ENTRIES PROVIDED:
════════════════════

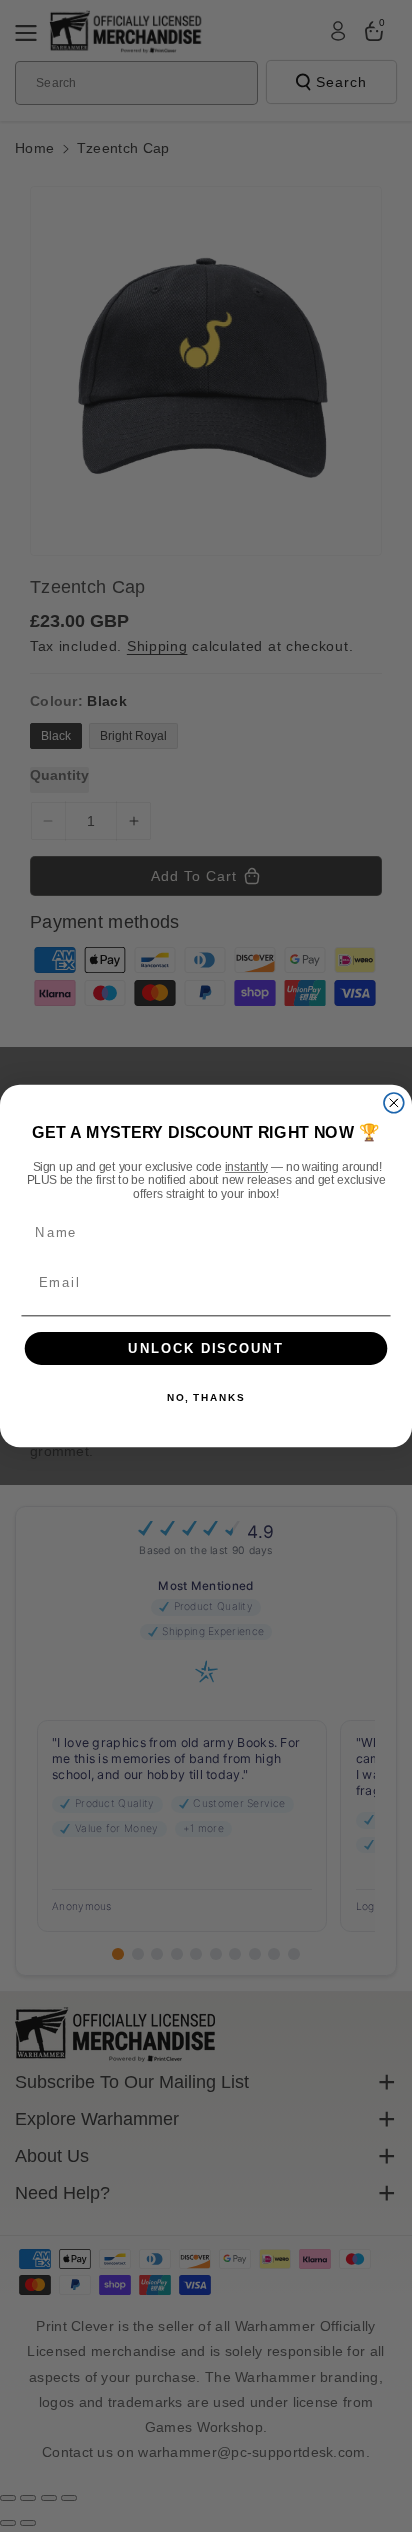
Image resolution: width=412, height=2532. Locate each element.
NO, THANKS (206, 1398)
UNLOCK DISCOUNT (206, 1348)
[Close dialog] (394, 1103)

════════════════════

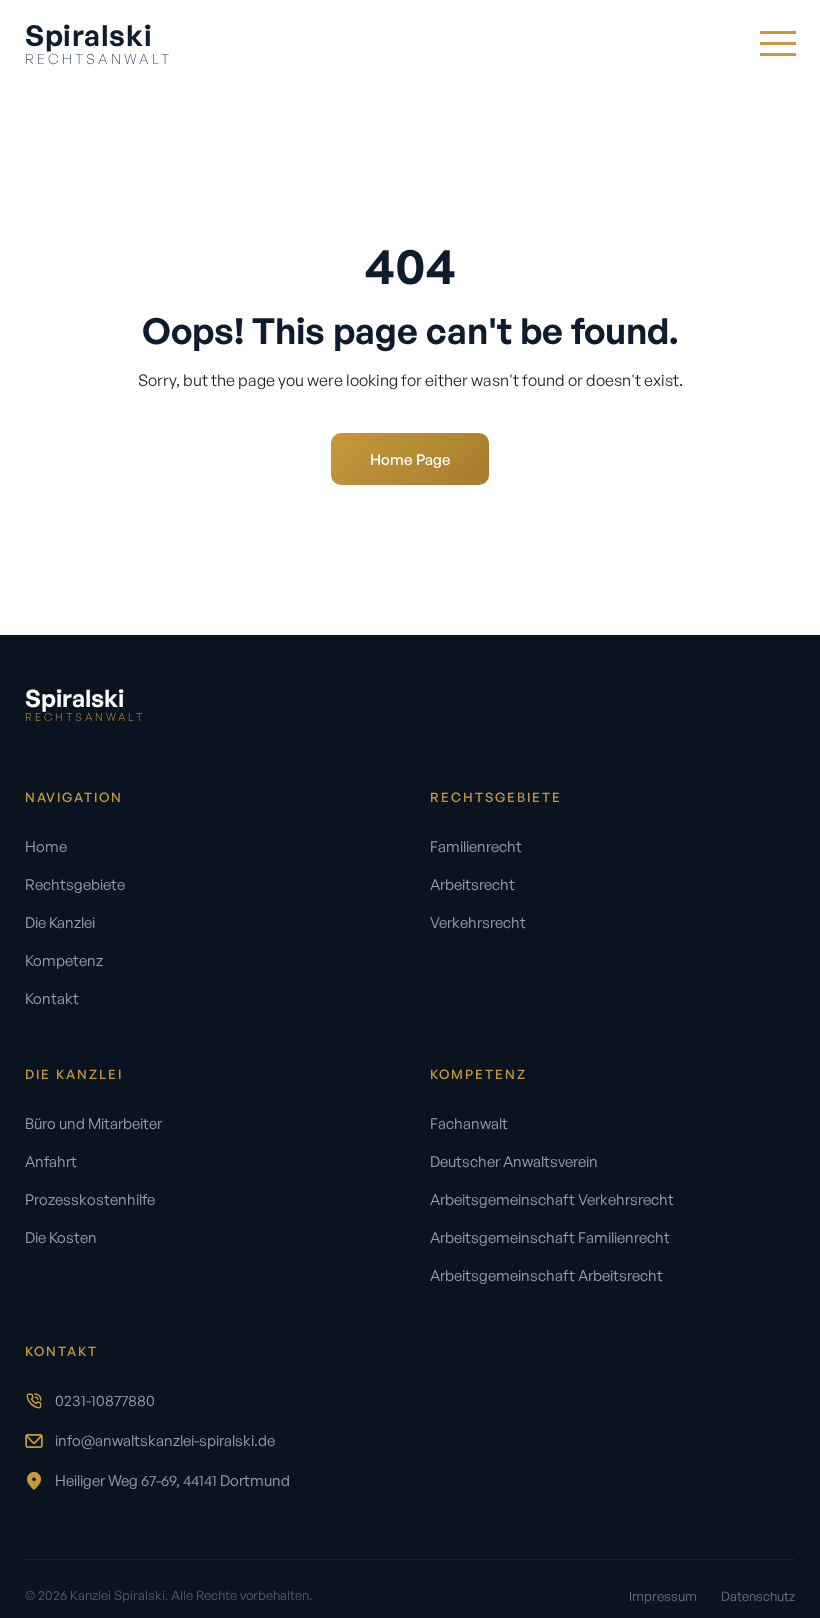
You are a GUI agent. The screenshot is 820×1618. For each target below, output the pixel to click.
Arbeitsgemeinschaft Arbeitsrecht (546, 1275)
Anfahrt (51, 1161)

════════════════════

TASK DETAILS:
Set down exactly the lines of the data above, beginning with the line that has "Image resolution: width=412, height=2532." and ending with the line that has "[Close dialog] (394, 1103)", and no others.

WORKED SOLUTION:
Image resolution: width=412, height=2532. Locate each element.
NO, THANKS (206, 1398)
UNLOCK DISCOUNT (206, 1348)
[Close dialog] (394, 1103)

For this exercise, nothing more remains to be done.